— BEGIN —

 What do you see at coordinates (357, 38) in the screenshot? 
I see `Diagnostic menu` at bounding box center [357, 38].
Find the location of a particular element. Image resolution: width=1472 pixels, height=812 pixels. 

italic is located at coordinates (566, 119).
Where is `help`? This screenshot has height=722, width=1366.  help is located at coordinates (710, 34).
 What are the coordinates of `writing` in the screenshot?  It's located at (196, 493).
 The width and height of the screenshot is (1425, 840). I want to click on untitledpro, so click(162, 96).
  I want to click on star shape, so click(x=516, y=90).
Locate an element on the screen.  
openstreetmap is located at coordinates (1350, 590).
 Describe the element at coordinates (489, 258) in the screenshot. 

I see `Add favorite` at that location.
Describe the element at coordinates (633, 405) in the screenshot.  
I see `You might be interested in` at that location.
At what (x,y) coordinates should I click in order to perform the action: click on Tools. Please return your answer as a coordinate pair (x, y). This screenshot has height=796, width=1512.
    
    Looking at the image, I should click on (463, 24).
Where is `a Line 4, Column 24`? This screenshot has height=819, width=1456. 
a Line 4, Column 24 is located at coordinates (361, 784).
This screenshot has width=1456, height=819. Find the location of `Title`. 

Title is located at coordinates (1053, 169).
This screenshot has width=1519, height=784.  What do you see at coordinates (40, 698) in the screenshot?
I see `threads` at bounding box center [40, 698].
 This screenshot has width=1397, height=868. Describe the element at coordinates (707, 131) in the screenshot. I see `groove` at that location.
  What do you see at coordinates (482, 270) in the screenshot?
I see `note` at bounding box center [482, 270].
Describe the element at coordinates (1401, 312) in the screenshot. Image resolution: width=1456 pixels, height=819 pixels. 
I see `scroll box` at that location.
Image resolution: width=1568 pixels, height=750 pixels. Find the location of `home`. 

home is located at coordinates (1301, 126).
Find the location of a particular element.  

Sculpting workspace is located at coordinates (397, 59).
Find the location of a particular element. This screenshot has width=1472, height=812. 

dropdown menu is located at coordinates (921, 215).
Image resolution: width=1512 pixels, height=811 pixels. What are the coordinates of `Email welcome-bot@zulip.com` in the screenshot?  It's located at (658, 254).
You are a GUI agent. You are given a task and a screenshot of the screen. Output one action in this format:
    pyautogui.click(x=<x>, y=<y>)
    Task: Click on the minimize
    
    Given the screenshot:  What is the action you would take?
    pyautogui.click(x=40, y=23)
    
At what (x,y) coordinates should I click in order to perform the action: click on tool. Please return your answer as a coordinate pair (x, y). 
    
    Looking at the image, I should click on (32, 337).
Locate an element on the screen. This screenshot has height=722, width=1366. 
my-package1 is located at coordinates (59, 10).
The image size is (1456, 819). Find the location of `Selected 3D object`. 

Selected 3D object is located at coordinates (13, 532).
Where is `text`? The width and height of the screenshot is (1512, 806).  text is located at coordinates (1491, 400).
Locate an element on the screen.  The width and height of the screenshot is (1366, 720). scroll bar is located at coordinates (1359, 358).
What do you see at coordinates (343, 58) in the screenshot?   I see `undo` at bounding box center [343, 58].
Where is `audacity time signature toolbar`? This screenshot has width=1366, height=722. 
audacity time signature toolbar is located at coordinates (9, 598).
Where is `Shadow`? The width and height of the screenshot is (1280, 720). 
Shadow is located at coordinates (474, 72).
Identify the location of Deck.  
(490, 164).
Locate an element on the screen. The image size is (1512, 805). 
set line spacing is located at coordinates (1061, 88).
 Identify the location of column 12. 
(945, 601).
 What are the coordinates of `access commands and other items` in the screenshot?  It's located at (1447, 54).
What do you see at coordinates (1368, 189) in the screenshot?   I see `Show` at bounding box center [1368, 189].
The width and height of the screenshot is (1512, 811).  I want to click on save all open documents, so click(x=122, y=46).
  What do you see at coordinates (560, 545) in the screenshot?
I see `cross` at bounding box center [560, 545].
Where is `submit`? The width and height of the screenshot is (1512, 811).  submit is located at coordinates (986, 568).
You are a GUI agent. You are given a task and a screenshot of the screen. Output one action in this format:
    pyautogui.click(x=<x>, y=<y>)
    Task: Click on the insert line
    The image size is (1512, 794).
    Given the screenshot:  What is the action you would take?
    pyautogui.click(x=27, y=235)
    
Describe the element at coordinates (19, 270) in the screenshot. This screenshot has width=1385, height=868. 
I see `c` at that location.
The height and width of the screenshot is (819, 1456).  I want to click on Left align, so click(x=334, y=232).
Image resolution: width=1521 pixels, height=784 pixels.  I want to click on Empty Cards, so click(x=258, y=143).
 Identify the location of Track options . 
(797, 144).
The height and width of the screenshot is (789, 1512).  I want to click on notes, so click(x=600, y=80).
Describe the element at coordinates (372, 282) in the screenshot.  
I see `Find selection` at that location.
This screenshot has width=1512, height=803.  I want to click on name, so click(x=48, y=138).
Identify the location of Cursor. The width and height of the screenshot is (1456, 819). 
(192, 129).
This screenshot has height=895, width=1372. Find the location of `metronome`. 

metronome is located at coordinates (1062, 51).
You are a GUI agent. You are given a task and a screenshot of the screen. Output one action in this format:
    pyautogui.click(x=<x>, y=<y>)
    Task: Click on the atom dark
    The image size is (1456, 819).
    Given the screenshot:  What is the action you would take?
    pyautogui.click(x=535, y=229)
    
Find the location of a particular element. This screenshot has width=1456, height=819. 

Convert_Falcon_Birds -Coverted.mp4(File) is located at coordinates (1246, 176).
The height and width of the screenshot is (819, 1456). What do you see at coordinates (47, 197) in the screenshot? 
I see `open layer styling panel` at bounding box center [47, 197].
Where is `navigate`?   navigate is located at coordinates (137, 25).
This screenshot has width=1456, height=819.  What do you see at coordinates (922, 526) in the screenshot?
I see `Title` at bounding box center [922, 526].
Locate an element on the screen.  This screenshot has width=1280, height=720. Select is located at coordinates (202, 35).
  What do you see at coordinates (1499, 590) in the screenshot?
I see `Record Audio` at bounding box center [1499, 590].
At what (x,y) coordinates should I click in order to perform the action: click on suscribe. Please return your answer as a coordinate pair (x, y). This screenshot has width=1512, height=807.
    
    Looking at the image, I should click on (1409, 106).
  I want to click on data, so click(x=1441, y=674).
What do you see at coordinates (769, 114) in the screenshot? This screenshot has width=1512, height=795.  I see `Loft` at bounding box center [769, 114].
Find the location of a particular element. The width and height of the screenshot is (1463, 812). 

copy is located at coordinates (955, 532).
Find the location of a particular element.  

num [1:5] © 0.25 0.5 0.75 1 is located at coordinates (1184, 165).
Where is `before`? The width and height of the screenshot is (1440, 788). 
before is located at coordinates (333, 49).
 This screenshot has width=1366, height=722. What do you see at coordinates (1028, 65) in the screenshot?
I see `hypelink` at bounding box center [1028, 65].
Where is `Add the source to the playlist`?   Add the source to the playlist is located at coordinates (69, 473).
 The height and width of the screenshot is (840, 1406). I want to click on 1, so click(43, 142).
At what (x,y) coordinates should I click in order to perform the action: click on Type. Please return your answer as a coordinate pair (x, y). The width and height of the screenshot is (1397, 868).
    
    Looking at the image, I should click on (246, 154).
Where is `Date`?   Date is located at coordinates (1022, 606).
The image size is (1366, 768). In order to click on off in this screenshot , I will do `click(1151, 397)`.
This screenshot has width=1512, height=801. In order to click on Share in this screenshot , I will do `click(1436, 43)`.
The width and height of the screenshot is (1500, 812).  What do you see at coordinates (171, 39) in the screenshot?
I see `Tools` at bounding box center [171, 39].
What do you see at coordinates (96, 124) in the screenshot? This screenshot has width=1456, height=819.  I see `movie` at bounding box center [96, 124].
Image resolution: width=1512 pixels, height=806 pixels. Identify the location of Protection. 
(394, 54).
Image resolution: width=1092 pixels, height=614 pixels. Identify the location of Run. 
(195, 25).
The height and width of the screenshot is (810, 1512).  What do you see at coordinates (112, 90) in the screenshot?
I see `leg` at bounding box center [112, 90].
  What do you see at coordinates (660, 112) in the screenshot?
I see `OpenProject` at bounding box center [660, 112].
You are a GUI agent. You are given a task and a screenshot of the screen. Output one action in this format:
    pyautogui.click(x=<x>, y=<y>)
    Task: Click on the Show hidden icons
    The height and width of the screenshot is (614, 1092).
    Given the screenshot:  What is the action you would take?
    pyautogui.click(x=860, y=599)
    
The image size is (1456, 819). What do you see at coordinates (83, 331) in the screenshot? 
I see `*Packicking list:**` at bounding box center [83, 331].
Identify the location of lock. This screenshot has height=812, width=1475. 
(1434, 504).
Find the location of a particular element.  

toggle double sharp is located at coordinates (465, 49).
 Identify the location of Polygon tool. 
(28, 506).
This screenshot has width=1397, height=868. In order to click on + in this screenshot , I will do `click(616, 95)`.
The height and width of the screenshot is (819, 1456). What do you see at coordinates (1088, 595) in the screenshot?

— END —

■ **Exercise**
Reproduce verbatim the stretch of the listing above, from the line containing "The height and width of the screenshot is (789, 1512)." through the line containing "pyautogui.click(x=535, y=229)", including both of those lines.

■ **Reply to the task**
The height and width of the screenshot is (789, 1512).  I want to click on notes, so click(x=600, y=80).
Describe the element at coordinates (372, 282) in the screenshot.  
I see `Find selection` at that location.
This screenshot has width=1512, height=803.  I want to click on name, so click(x=48, y=138).
Identify the location of Cursor. The width and height of the screenshot is (1456, 819). 
(192, 129).
This screenshot has height=895, width=1372. Find the location of `metronome`. 

metronome is located at coordinates (1062, 51).
You are a GUI agent. You are given a task and a screenshot of the screen. Output one action in this format:
    pyautogui.click(x=<x>, y=<y>)
    Task: Click on the atom dark
    The image size is (1456, 819).
    Given the screenshot:  What is the action you would take?
    pyautogui.click(x=535, y=229)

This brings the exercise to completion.